By Justin Sink
Mitt Romney defended the TARP bailout program during the Republican debate Tuesday night, describing the program as necessary to "keep the entire currency of the country worth something."
"My experience tells me that we were on the precipice, and we could have had a complete meltdown of our entire financial system, wiping out all the savings of the American people. So action had to be taken," Romney said.
Romney did argue that the program could have been better designed and implemented.
"Was it perfect? No. Was it well implemented? No, not particularly," Romney said. "Were there some institutions that should not have been bailed out? Absolutely."
Romney also argued that funds should not have been used to bailout the auto industry, a position that may not play popularly in Michigan, a state where his father was governor and he hopes will fuel his primary and election chances.
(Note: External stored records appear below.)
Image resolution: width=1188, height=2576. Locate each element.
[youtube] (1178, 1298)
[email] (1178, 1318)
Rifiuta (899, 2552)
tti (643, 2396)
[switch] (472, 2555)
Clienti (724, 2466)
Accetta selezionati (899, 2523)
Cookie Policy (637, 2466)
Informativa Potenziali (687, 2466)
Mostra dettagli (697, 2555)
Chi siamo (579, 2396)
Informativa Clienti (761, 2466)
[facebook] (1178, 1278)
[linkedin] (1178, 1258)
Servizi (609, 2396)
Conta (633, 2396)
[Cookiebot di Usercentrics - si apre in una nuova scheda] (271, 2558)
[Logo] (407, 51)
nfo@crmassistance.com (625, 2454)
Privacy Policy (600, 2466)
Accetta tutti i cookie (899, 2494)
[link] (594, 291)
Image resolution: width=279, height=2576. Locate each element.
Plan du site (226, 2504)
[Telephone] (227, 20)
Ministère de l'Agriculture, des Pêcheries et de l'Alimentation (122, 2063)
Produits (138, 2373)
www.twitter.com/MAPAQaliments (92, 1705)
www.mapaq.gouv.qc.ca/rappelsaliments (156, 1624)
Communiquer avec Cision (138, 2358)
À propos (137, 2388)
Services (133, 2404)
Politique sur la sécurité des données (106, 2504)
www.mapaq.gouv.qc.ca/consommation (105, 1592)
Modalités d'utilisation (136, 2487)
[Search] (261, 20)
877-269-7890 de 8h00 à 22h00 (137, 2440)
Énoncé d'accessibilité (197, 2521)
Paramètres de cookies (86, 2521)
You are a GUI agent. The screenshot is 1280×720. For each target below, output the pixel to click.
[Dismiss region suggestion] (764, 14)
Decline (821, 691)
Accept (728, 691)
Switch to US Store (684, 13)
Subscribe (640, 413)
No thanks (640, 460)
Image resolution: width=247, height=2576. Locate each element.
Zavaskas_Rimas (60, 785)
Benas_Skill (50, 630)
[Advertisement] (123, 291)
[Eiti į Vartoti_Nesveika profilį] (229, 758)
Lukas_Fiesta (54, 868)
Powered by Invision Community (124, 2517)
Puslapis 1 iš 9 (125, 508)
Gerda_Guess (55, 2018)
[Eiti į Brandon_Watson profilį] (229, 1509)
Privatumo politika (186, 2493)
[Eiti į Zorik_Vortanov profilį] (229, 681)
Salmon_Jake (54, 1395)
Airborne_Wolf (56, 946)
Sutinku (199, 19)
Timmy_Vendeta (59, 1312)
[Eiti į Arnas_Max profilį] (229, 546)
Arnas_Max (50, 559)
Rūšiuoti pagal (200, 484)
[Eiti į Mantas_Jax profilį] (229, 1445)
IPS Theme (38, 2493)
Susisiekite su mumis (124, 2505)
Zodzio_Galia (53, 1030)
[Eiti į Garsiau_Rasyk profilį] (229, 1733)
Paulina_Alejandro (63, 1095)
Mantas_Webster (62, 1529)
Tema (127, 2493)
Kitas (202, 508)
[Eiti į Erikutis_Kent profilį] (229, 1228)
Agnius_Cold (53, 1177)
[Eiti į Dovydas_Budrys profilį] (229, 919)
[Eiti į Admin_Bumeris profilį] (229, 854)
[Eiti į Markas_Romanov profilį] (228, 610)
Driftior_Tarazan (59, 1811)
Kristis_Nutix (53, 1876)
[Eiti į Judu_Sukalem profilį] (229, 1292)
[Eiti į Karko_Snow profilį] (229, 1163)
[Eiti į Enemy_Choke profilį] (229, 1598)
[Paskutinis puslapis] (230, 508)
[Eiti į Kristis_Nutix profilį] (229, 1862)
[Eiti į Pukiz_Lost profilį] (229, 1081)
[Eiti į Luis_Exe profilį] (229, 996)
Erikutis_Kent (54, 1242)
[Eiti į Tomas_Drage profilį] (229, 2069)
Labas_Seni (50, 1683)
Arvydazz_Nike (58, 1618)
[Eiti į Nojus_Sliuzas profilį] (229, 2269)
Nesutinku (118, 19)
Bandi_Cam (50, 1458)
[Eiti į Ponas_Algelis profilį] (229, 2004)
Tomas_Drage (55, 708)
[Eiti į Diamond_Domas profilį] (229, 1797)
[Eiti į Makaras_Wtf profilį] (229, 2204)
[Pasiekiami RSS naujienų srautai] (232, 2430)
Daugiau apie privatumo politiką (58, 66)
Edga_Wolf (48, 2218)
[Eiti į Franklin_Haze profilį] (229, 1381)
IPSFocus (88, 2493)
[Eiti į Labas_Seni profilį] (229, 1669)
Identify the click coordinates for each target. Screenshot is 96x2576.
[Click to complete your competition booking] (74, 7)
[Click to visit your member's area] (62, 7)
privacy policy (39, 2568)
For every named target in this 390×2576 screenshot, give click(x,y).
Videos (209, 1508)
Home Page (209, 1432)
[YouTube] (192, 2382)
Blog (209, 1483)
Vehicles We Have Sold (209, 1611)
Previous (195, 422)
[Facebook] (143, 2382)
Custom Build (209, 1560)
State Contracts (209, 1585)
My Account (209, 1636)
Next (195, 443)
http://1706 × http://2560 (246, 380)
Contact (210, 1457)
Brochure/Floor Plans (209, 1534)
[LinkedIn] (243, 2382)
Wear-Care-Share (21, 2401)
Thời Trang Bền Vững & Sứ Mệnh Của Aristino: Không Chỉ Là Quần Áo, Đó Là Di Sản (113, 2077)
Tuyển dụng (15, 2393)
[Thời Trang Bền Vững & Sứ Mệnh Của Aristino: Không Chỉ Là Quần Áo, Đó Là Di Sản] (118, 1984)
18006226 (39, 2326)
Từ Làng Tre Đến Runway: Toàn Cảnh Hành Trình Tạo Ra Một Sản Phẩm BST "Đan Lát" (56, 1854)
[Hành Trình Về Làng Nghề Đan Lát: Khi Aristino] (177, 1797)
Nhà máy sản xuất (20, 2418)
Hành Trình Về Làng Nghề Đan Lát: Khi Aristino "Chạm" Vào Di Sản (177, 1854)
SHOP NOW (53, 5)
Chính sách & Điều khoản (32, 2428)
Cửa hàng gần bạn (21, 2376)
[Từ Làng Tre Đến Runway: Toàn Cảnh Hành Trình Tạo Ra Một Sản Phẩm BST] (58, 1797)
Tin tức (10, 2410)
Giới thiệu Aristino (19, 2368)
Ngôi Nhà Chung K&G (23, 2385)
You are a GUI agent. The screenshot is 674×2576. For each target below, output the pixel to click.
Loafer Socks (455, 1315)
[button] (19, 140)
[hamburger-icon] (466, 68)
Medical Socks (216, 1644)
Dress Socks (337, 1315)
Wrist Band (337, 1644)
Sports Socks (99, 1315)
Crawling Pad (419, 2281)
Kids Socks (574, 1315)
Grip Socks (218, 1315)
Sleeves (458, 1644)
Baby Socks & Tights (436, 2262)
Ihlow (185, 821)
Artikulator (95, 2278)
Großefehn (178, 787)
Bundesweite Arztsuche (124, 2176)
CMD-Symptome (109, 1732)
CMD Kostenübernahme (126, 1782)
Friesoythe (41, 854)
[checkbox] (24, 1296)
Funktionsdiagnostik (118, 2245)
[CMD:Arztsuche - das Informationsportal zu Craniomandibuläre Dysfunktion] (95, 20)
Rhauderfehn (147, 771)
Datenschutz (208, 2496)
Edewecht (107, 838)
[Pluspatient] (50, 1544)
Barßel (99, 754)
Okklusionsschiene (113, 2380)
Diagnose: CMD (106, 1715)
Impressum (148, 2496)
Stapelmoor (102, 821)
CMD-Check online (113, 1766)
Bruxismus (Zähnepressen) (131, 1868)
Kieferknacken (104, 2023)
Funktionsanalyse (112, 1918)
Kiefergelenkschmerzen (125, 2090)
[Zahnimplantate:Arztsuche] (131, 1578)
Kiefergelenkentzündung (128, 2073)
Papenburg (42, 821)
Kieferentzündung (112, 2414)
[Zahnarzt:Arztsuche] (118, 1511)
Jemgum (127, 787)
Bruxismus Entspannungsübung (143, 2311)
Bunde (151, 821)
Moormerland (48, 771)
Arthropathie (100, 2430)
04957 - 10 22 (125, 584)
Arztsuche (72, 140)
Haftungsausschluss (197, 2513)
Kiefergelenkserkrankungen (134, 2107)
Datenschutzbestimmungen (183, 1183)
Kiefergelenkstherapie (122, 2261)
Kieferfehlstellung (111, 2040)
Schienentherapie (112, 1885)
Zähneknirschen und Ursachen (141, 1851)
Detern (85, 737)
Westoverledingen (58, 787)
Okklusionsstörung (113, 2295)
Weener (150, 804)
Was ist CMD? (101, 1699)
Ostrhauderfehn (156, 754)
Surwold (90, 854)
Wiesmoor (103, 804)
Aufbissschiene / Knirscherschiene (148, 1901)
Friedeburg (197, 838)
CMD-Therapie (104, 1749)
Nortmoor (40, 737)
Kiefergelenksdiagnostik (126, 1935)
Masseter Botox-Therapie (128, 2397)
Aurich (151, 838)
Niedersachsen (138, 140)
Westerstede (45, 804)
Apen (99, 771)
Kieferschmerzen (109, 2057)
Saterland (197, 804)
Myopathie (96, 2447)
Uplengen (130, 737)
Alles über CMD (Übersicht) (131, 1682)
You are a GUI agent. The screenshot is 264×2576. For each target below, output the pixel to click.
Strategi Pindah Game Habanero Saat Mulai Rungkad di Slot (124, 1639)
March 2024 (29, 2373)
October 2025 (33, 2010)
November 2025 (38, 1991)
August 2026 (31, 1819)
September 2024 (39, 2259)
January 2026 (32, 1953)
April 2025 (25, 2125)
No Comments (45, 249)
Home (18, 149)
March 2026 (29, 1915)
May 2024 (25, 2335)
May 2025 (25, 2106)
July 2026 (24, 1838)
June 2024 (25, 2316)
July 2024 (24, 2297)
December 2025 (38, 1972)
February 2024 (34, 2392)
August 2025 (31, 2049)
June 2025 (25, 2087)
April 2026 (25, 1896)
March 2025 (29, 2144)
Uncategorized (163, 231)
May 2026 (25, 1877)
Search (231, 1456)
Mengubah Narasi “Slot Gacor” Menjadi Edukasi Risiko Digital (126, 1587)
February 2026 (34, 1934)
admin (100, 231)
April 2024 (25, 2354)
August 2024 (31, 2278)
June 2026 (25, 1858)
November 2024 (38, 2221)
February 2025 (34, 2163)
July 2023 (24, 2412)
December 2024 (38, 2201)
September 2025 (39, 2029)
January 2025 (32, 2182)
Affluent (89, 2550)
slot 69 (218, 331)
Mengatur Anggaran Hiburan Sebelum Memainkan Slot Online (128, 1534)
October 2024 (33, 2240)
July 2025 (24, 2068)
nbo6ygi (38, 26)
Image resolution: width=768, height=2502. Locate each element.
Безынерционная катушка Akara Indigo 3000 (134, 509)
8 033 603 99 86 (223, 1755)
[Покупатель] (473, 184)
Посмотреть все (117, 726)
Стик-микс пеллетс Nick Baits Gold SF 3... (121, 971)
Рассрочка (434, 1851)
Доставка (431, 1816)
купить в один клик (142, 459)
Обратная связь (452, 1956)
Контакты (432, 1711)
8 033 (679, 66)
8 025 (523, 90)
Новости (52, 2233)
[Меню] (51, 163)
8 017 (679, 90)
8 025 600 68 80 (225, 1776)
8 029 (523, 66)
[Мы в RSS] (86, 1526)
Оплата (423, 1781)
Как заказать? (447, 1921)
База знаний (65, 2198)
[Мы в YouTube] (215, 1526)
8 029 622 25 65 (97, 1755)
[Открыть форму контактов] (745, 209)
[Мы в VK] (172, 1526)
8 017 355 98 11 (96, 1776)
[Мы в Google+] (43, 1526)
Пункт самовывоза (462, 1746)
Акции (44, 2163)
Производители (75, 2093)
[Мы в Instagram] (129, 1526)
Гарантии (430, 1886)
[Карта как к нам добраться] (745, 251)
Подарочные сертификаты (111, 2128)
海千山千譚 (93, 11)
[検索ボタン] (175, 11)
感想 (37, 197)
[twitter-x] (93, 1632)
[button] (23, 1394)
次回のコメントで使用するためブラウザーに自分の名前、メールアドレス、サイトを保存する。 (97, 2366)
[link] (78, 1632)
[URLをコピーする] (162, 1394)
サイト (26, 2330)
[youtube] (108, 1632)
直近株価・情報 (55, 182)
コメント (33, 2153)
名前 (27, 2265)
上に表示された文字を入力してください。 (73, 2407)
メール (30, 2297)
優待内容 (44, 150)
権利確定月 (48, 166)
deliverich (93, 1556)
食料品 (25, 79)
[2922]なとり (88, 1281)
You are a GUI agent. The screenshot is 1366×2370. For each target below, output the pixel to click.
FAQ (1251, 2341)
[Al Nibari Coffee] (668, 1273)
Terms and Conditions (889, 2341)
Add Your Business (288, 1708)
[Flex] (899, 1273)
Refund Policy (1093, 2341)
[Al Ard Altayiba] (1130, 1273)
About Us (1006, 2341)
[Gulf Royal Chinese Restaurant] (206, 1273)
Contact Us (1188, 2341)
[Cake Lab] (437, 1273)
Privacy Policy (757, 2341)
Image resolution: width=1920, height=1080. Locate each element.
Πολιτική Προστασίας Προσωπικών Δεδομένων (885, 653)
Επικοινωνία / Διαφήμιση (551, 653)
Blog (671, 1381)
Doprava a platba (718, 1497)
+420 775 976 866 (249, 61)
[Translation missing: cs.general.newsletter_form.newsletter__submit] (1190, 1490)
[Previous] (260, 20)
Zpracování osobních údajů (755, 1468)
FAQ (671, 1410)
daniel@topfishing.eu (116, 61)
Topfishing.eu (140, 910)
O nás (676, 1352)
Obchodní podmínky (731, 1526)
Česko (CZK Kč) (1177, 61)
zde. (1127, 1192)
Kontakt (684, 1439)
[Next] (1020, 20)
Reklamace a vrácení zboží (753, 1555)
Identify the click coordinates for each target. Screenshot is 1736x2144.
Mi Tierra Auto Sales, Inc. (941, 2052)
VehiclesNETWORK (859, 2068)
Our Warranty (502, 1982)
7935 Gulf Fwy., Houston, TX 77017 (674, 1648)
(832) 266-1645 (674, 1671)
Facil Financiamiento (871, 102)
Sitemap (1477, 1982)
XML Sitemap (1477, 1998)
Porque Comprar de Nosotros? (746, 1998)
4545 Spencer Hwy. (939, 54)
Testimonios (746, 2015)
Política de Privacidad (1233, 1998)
"Should they have used the funds to bail out General Motors and Chrysler?" Romney said. "No, that was the wrong source for that funding. But this approach of saying, look, we're going to have to preserve our currency and maintain America -- and our financial system is essential. "
Romney has previously defended the TARP program, despite criticism from the right that continued through the debate. Rick Santorum railed against the program, calling out Romney and other candidates for their support.
"Well it was the right thing to do," Romney said January on the Neil Cavuto show. "You know, I remember talking to Senator McCain -- and he was in the middle of a presidential campaign -- he said "Look, it is very bad politics to be for TARP. On the other hand, it's the right thing for the country."